Bütün mutluluklar birbirine benzer... Oysa
her mutsuzluğun kendine has öyküsü vardır. Aynı
şey fakirlik için de geçerli... Afrikalı bir
fakiri anlayabilirsiniz. Neticede "yoksuldur" veya temel
ihtiyaçlarını karşılayacak imkânlardan asırlardır
"yoksundur."
Hint fakirini de bilebilirsiniz. Kast sistemine
bakıp, dededen fakirliği görebilirsiniz. Amerikalı
"homeless" fakiri de anlarsınız. Zenginliğin taşrasına
düşmüş, evsiz barksız, sistemin atıklarına
muhtaçtır. Çin'deki fakir, "günde 1 dolardan düşük" geliri
tanımlar, bildik bir fakirlik türüdür.
Türkiye'de fakir olmayı da tanımlayabilirsiniz.
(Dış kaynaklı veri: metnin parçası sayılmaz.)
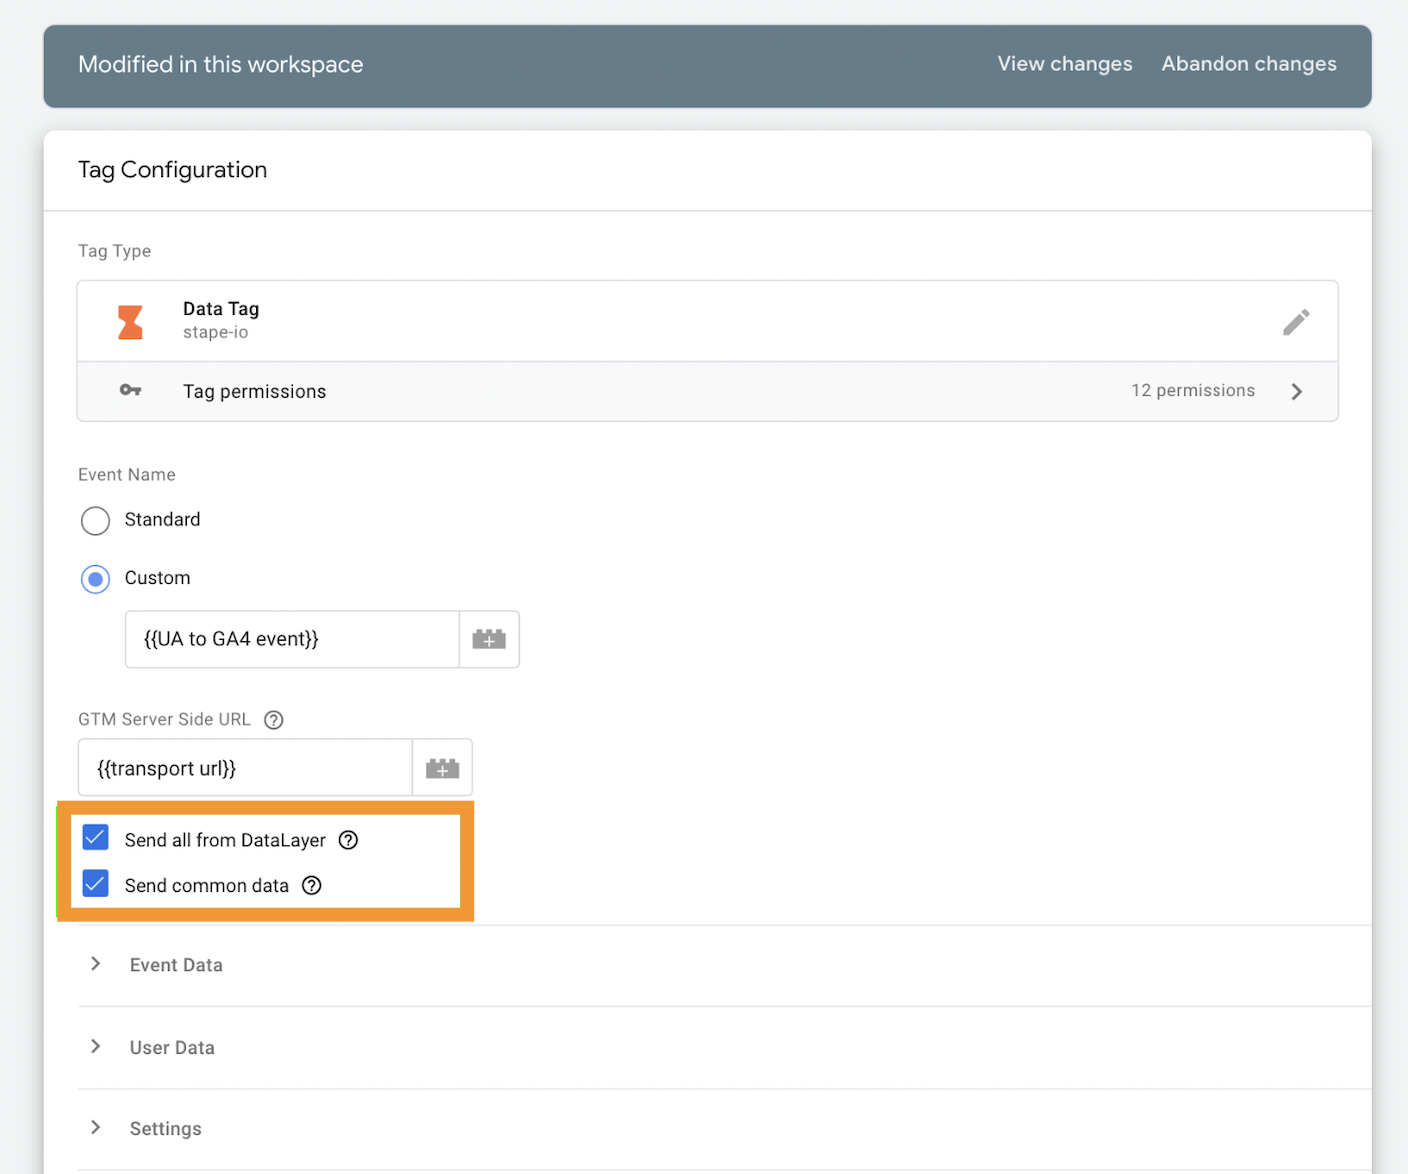
Task: Open the Settings section
Action: (95, 1127)
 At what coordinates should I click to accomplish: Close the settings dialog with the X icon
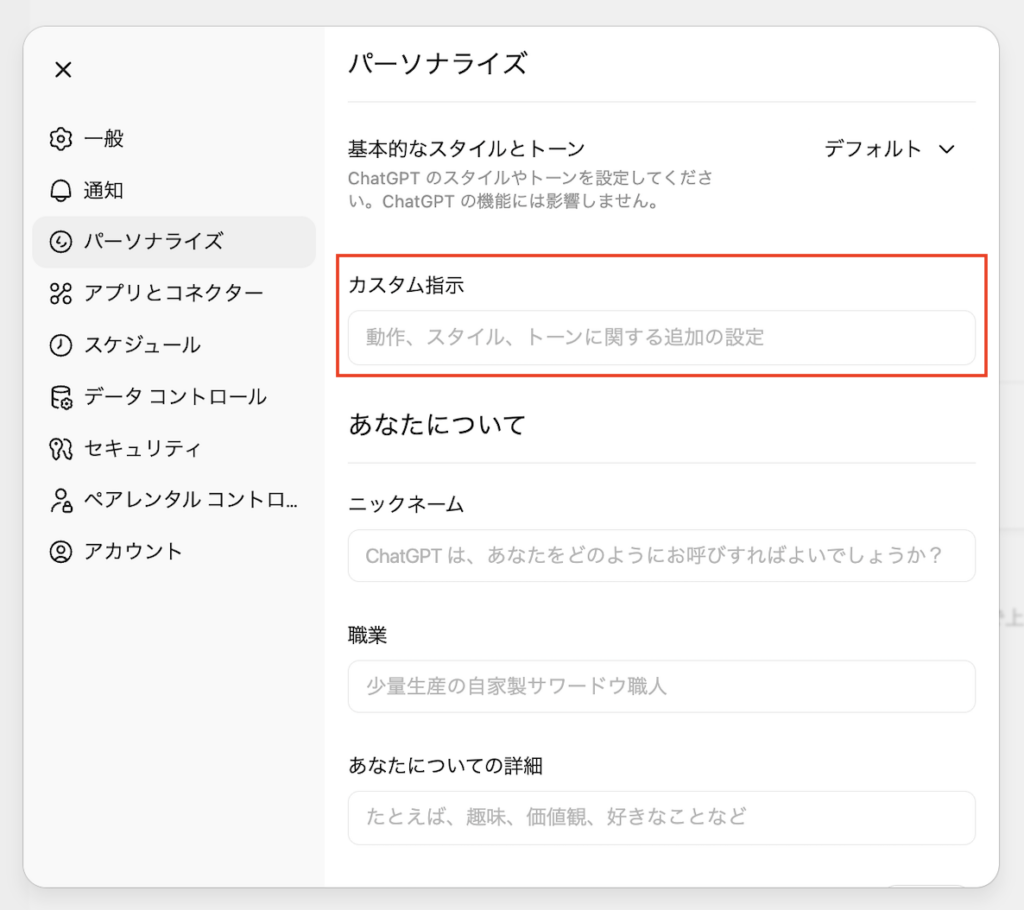pos(63,70)
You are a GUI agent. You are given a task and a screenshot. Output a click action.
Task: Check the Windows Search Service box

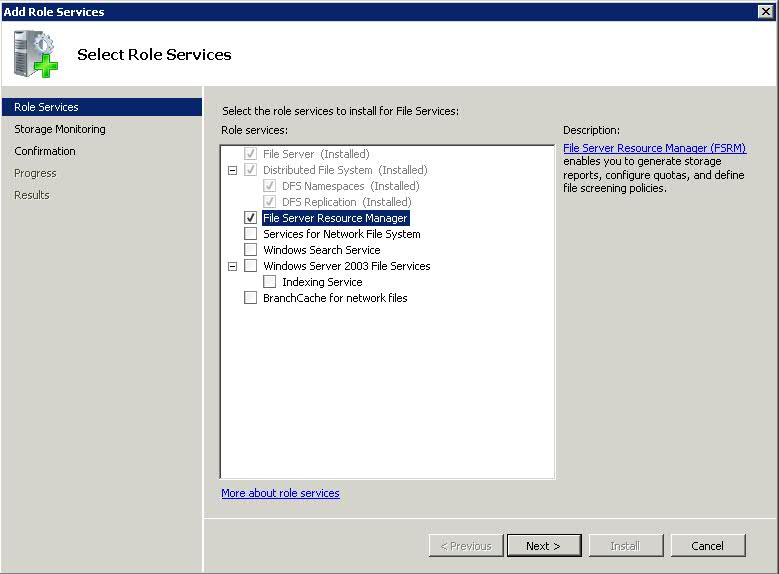250,249
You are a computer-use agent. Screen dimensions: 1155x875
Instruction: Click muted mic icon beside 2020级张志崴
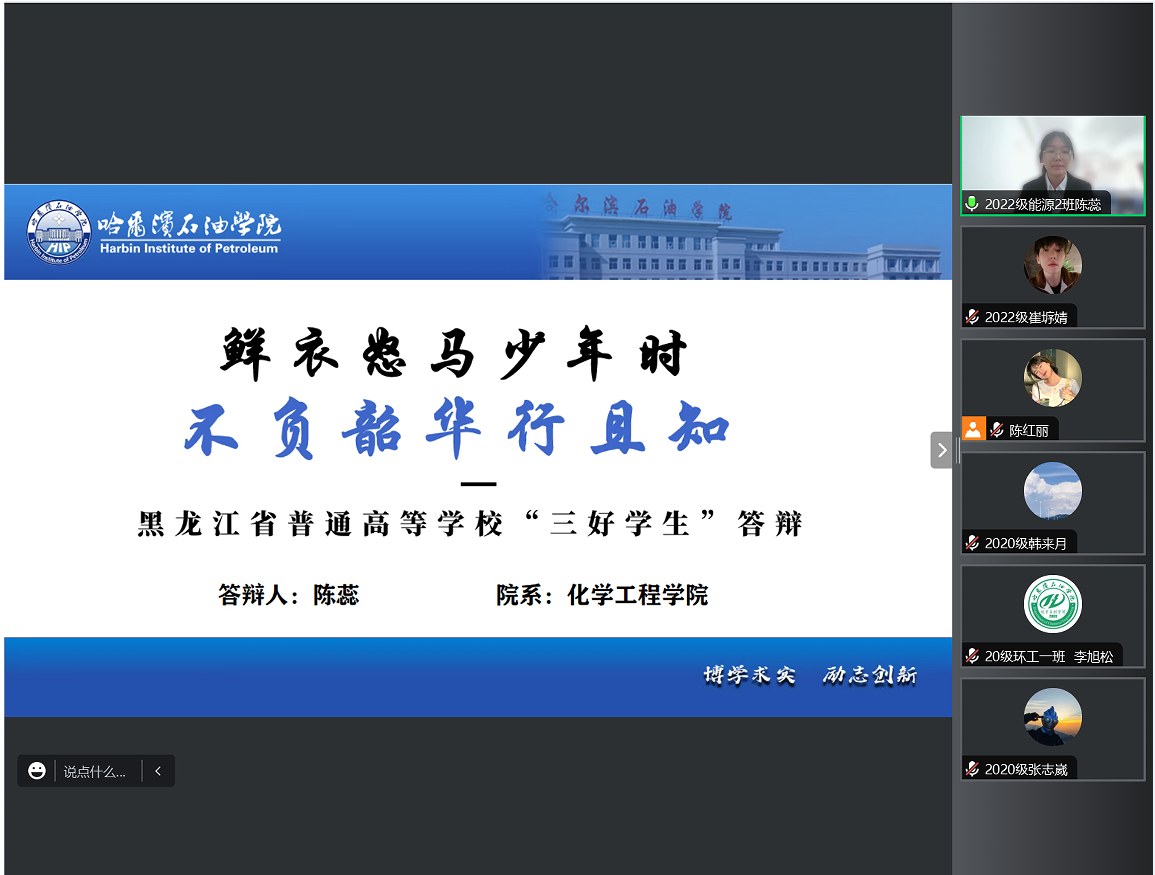[x=971, y=769]
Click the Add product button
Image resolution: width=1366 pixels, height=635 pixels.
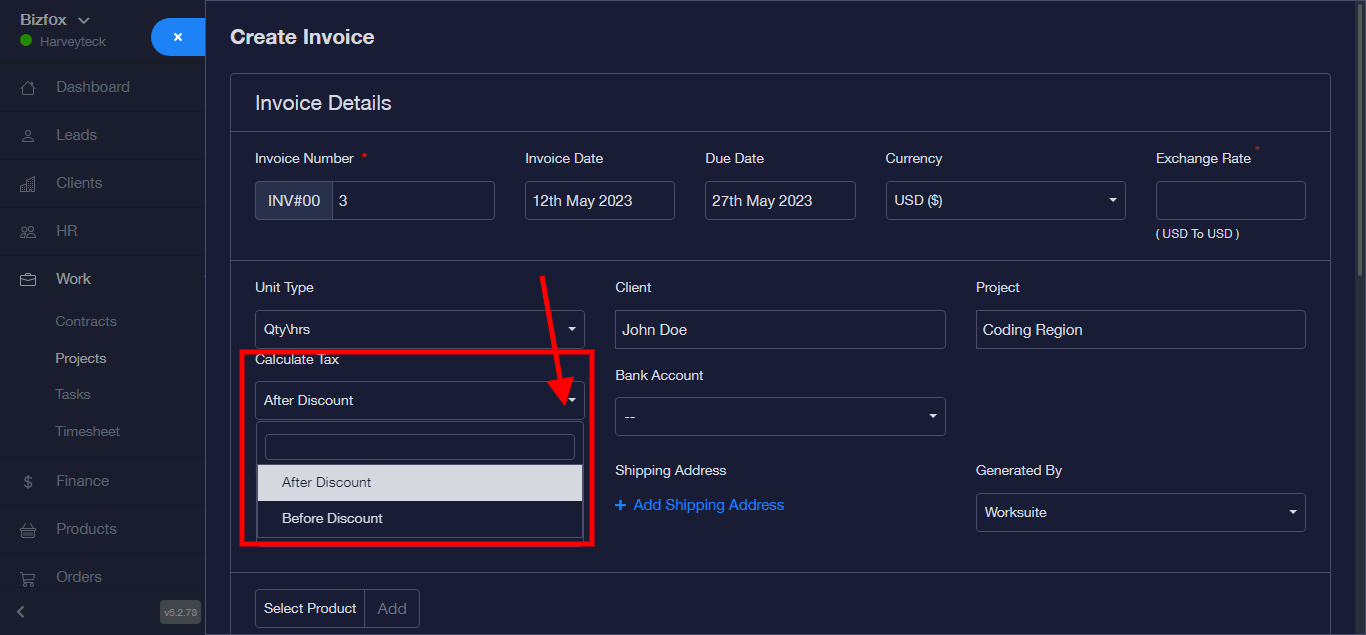(392, 608)
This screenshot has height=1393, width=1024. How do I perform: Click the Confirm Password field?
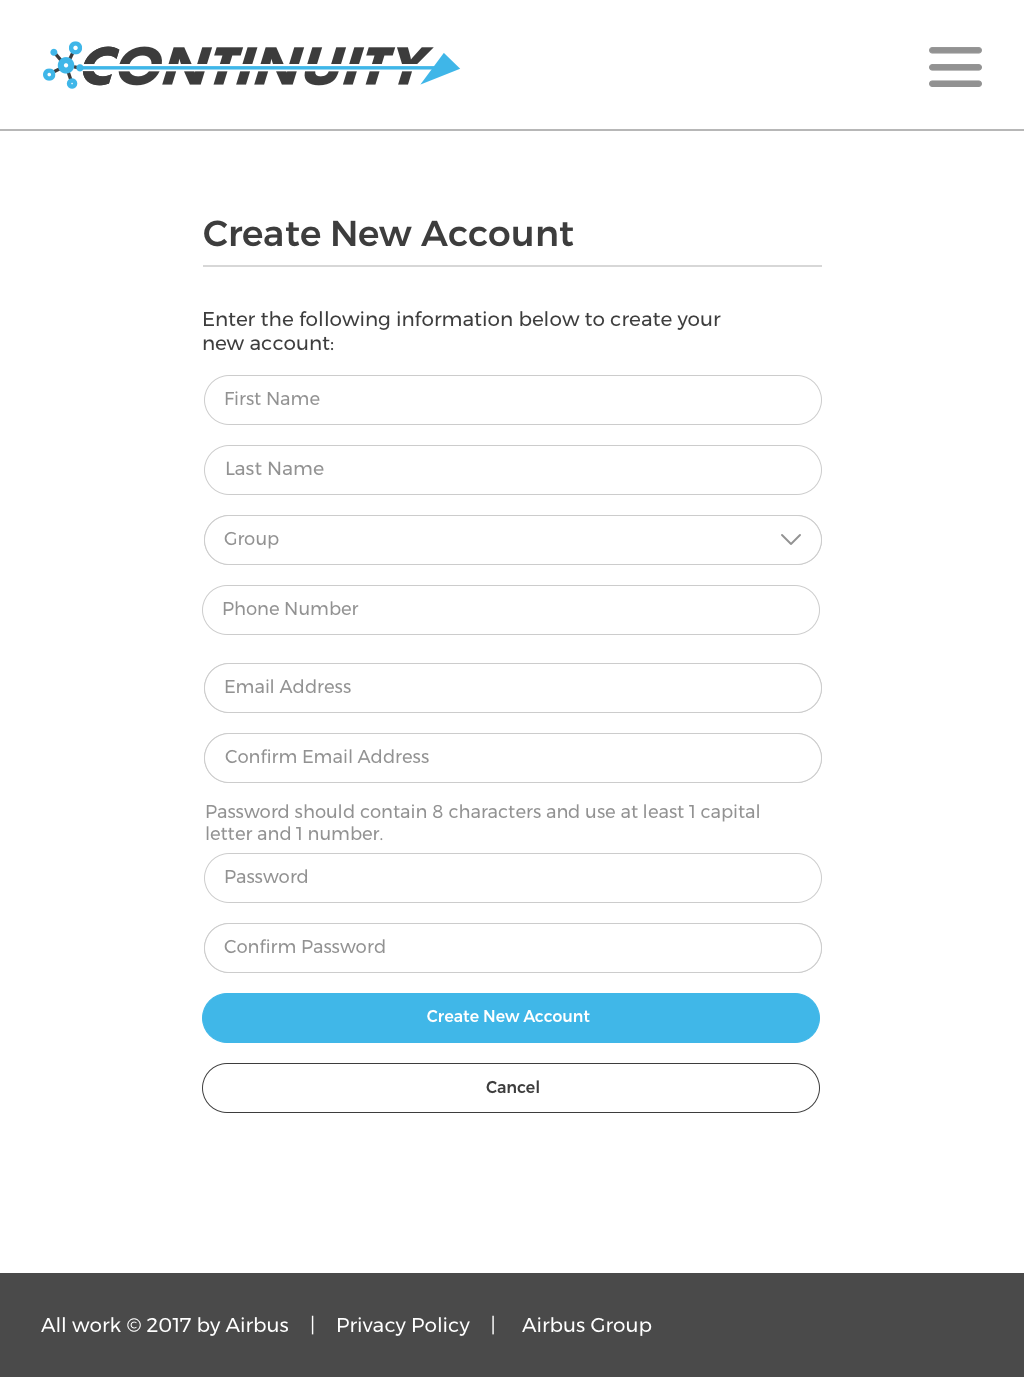(513, 948)
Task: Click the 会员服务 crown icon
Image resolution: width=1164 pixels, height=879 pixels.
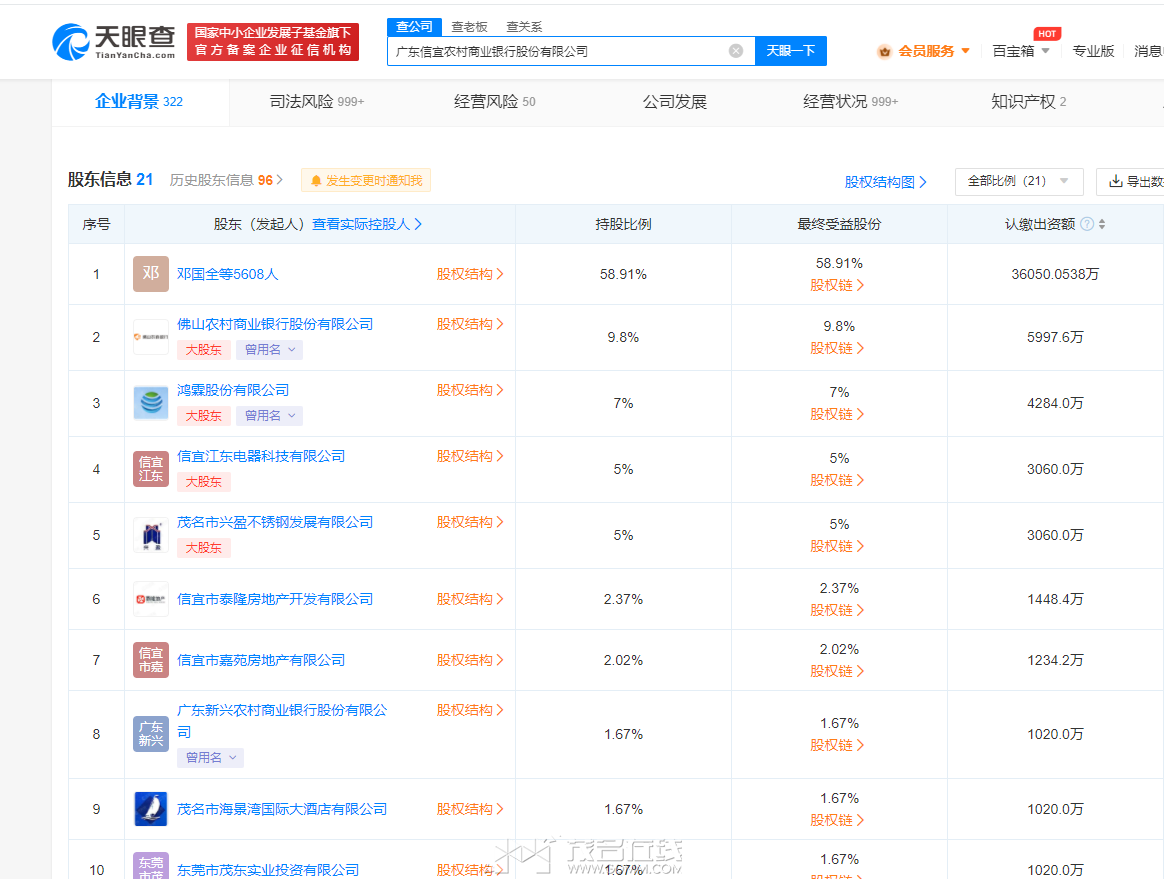Action: point(884,51)
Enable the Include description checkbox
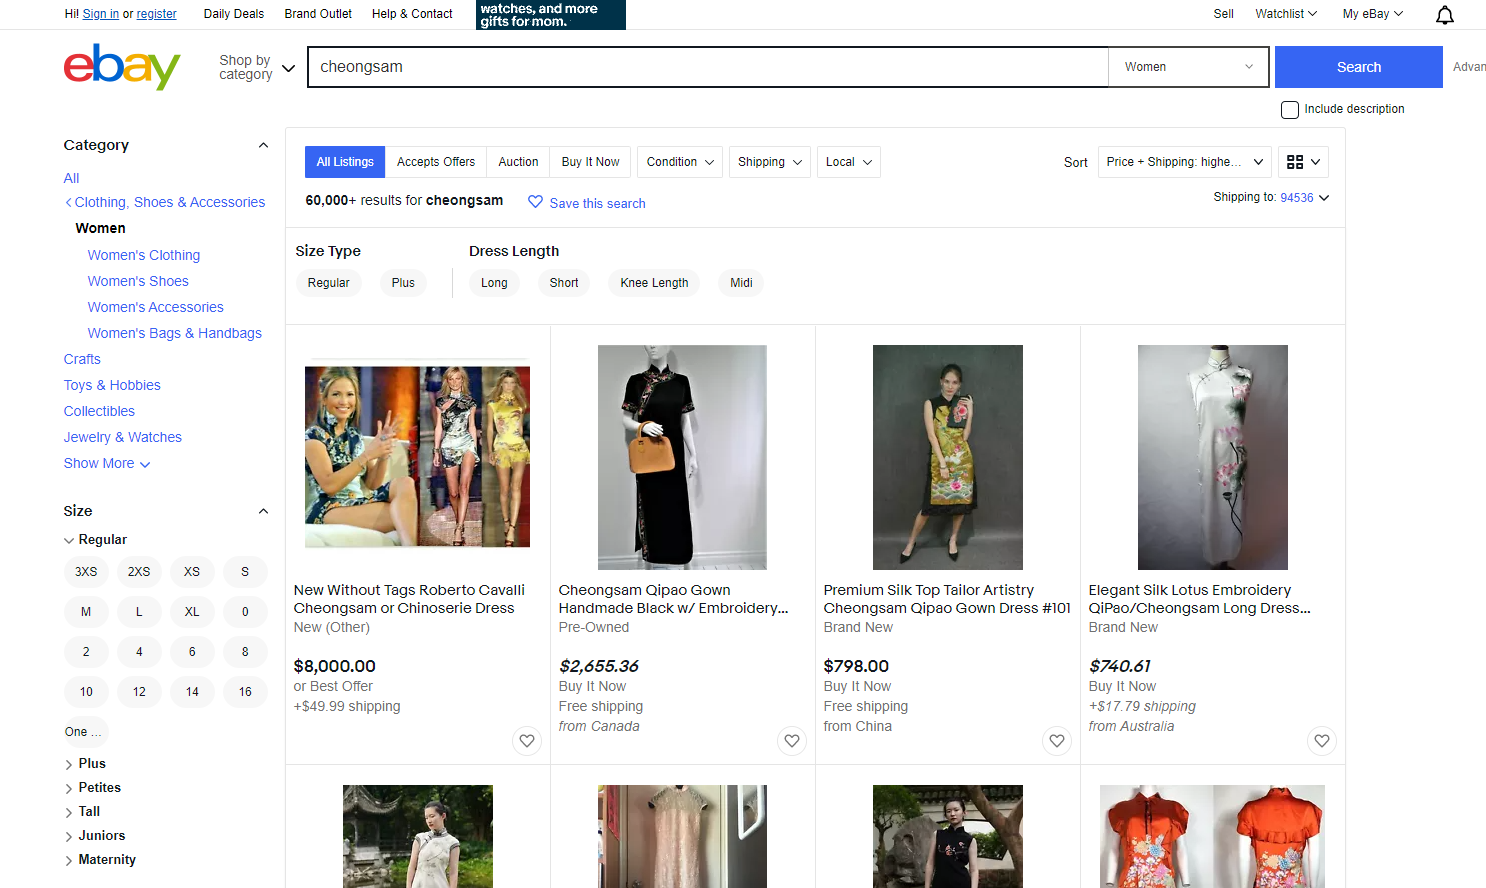Image resolution: width=1486 pixels, height=888 pixels. pyautogui.click(x=1290, y=110)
Türk-İş'e göre
asgari ücret dahi bu "fakirlik" tanımına abartılabilir.
Sonuçta fakirliği ölçemezsen bilemezsin, bilemezsen
yönetemezsin.
Dün İskoçyalı ekonomist Agnus Deaton'a verilen
Nobel, yoksulluğu ölçme, düşük gelir gruplarının tüketim
eğilimini anlamada bize yeni araçları
müjdeledi. Deaton tüketim, fakirlik ve refah üzerine
hayatını adamış bir bilim insanı. Söylediği, her talebin, bütün
malların fiyatına, bireysel gelirlerin nasıl oluştuğuna
dair esnek ve basit yöntemlerin var olduğudur.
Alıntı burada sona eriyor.